Chairman's Statement
It is my pleasure to report my second year on the Board of Pex plc and to
present a set of results for 1997 that reflects the continuing changes in the
company.
In the Chairman's interim statement for the first half of 1997 it was stated
that the Company was making progress year on year. However, the results of
the second half of the year demonstrated that the qualities that we believed
your Company had achieved, were not yet sufficient to guarantee the desired
increase in profits.
Trading Review
Particularly due to the mild weather, (a factor that has had a major impact on
the whole clothing industry) sales in October, November and December were
lower than expected. Your Company made a pre-tax profit of #263,000 against a
profit in the 11 months period to the 31 December 1996 of #507,000. Turnover
(including for the first time the full contribution of our new subsidiary
Bridgedale 2000 Ltd.) has reached #14,497,000 up from #10,240,000.

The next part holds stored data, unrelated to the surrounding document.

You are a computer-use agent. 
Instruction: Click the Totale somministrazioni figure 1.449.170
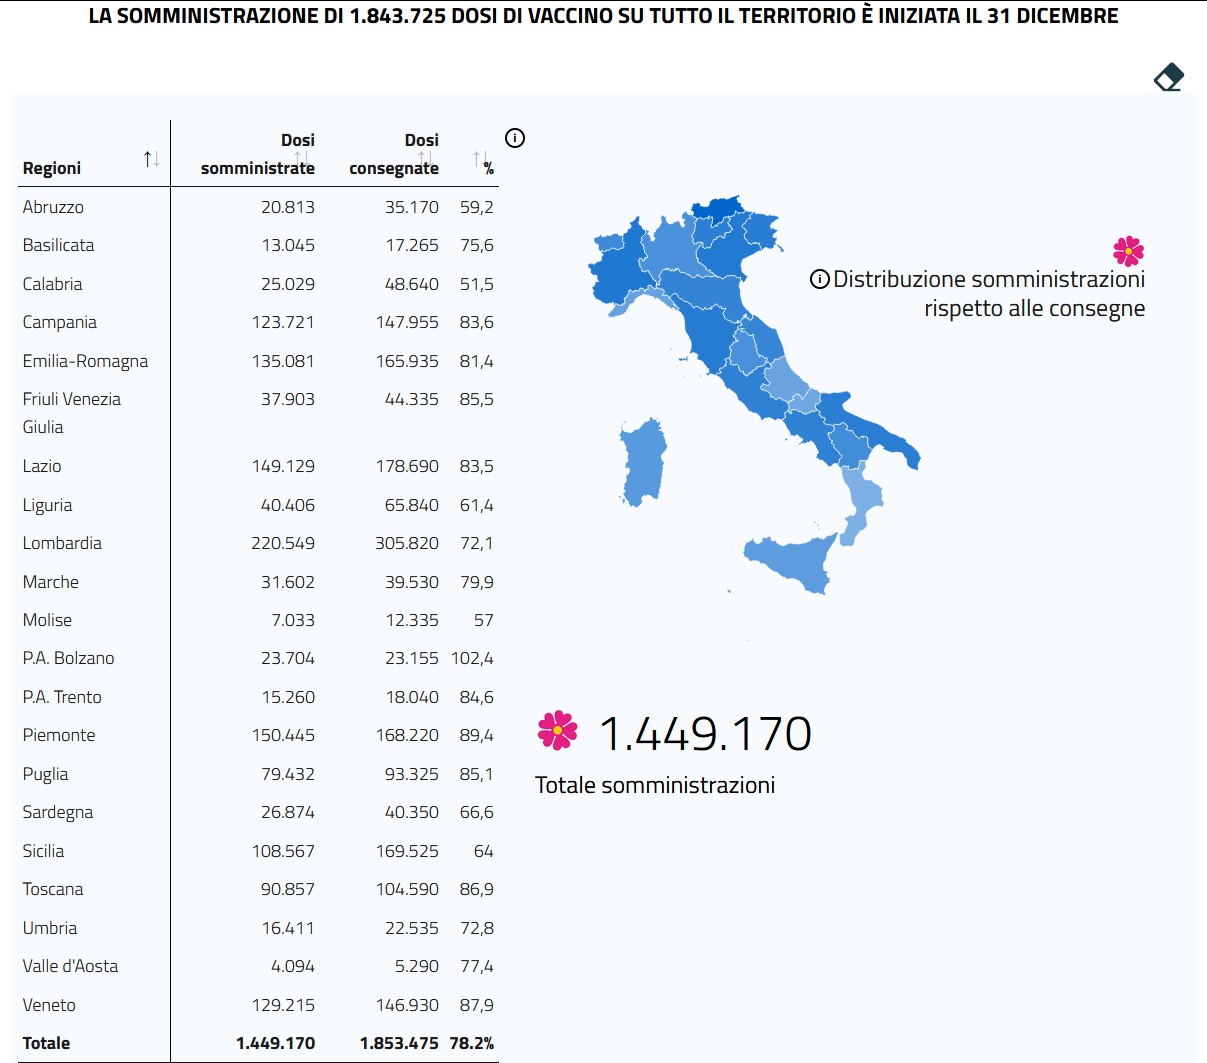click(x=705, y=733)
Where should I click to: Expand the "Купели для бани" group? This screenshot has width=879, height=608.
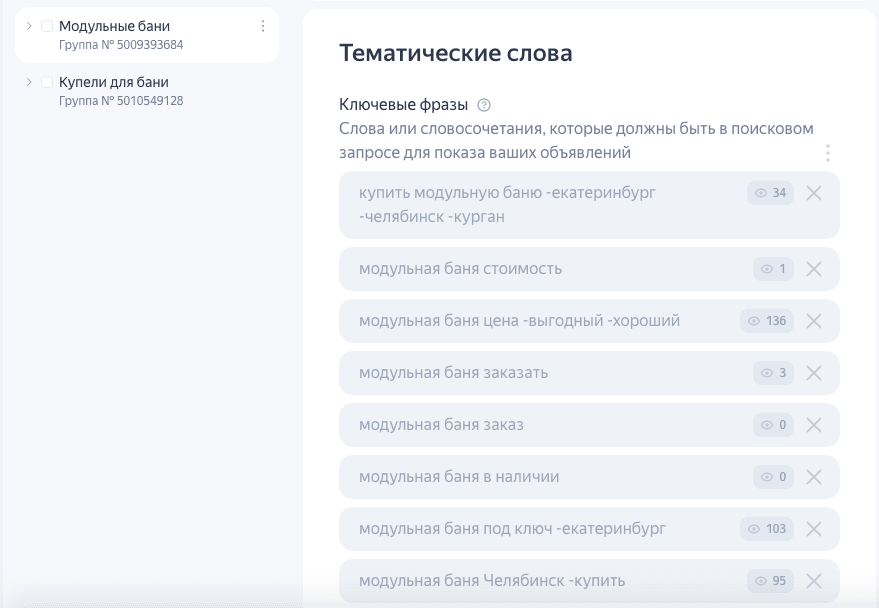29,82
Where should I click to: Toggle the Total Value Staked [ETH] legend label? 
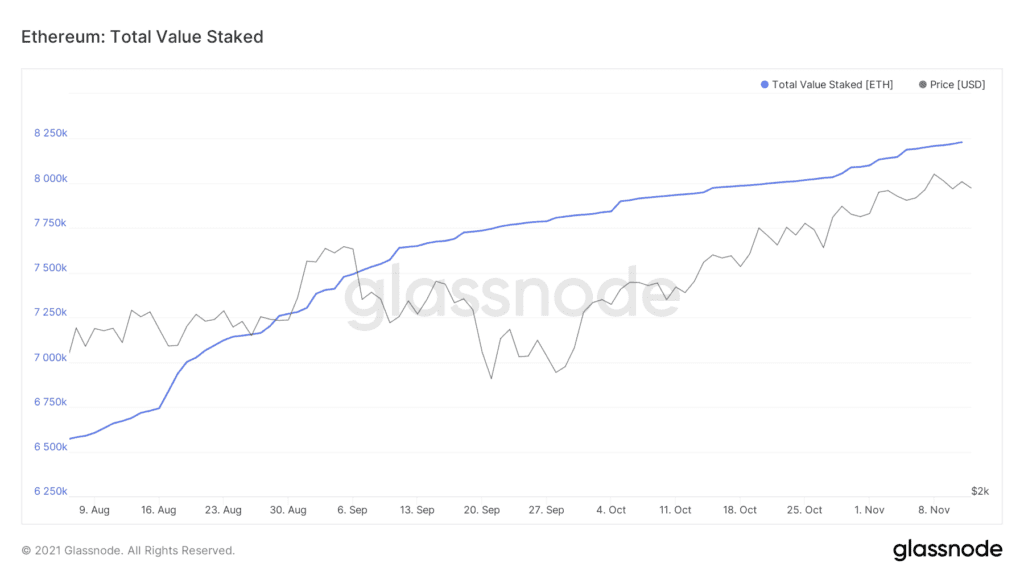coord(832,85)
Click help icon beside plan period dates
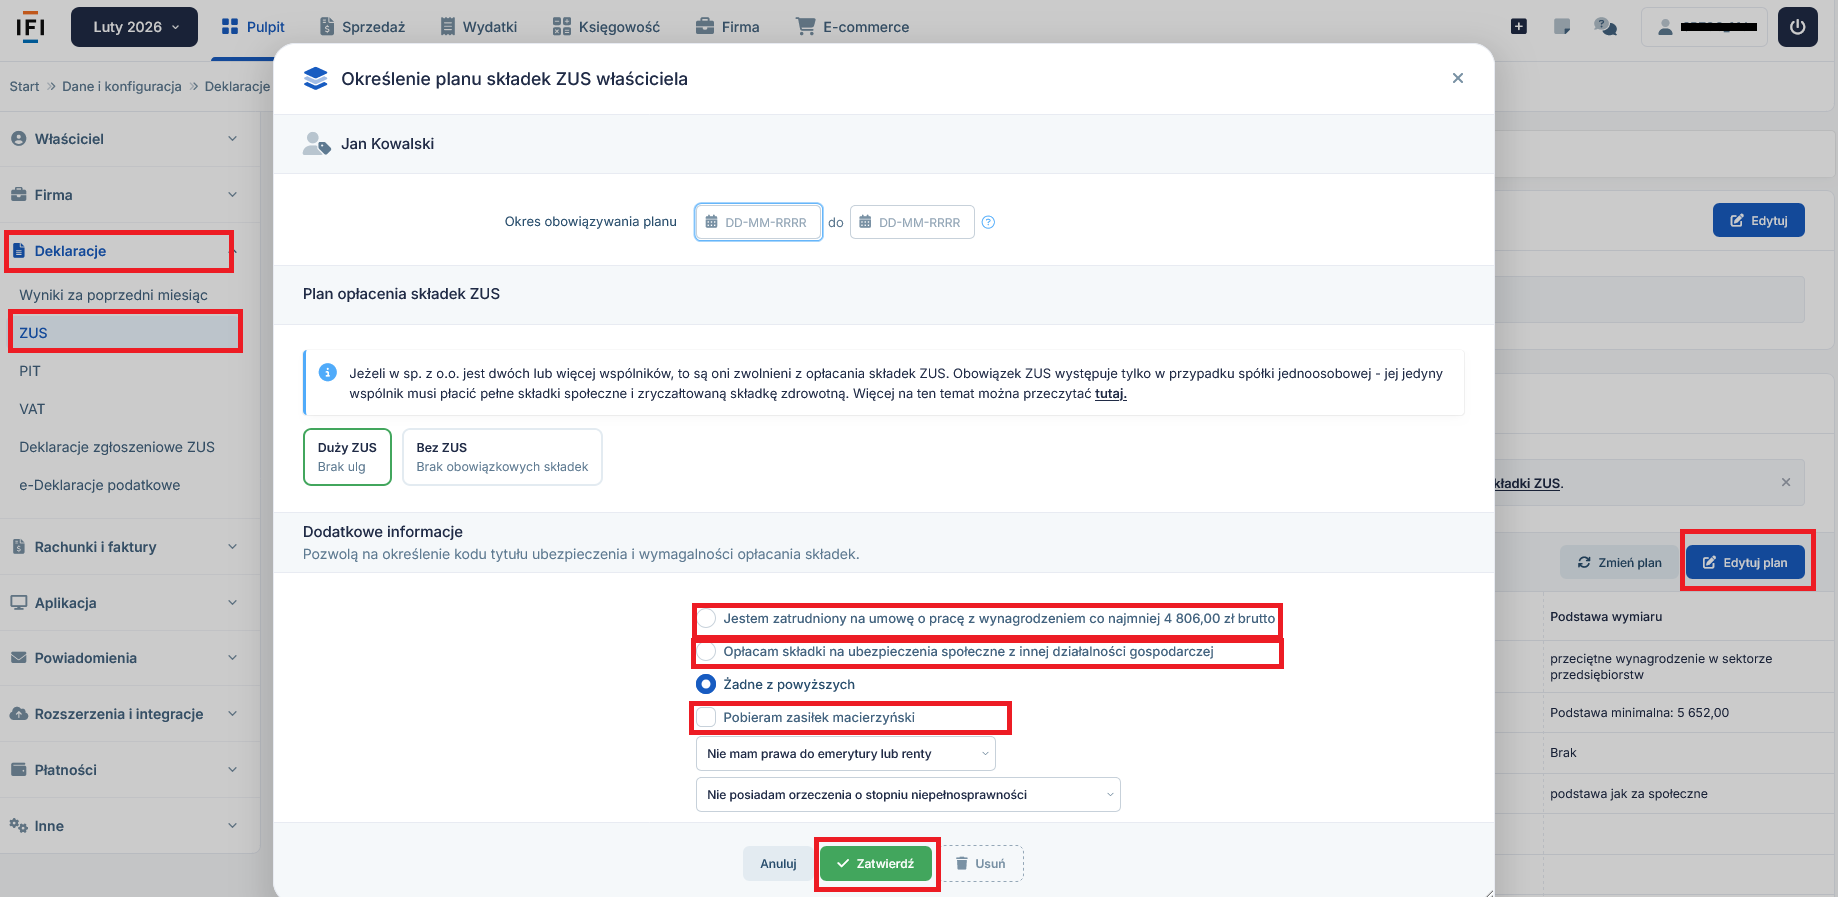 988,222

Disappointing sales were not the only reason for declining profits.
Shortcomings on the production side created excessive costs compared to the
budget, the dye house and packaging of socks and tights.
Sales
Consolidated sales increased by 41.57% from #10.240m to #14.497m. Bridgedale
realised a turnover of #4.085m and Pex #10.412m.
Results
The consolidated profit before interest and taxes decreased 14% to #0.645m.

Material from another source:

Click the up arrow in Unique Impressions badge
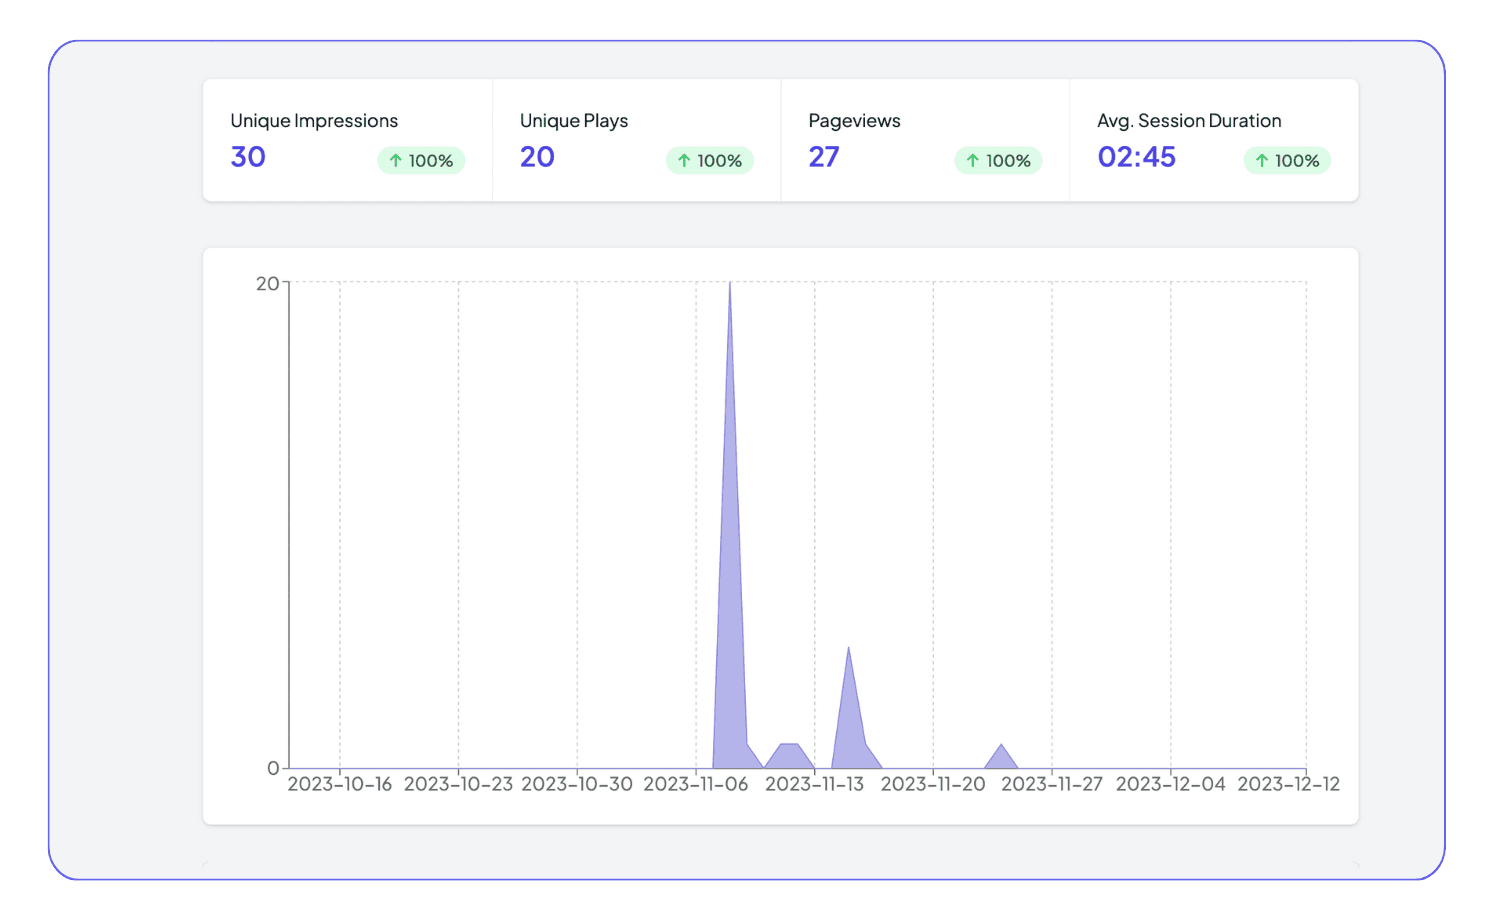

The consolidated profit before taxes and dividends was #0.263m or c. 0.17p per
share.
One of the major constituents of cost of sales has been the cost of dyeing.
This increased considerably in the year and the management team is taking
steps to bring this area of expenditure back into line. Conversely, as a
result of better negotiation and the strength of the pound, the cost of raw
materials has fallen by some 27%.
Bought in finished goods and such constructed work increased respectively by
18.82% and 24.28%.
The financial charges of the group amounted to #0.382m against #0.243m in 1996
and the exceptional reorganisation costs and costs incurred in the analysis of
new targets amounted to #0.3m. The net profit after taxes is #0.220m.
The strong pound had a negative effect on our results. The Company incurred
some #0.127m negative exchange difference.
In Pex the overhead costs in 1997 were more than 49% of sales. The target of
your Board is to decrease those to 25% over a period of 3 years. For the
group these amounted to, on average, 25% this demonstrates that acquisitions
such as Bridgedale have a positive impact on the spread of overhead costs and
improve our competitiveness.
The new computer system that has been installed in the finance department will
enable the Company to have a tighter financial control, and promote better
service to the customer through simplified invoices, fewer credit notes,
better picking lists, and shorter delivery periods.
The year 2000 problem has been addressed and the software has the facility to
deal with this and the Euro currency.
Capital expenditure
During the year the group spent over #1m (excluding the purchase of the assets
of Bridgedale) on the purchase of new machinery.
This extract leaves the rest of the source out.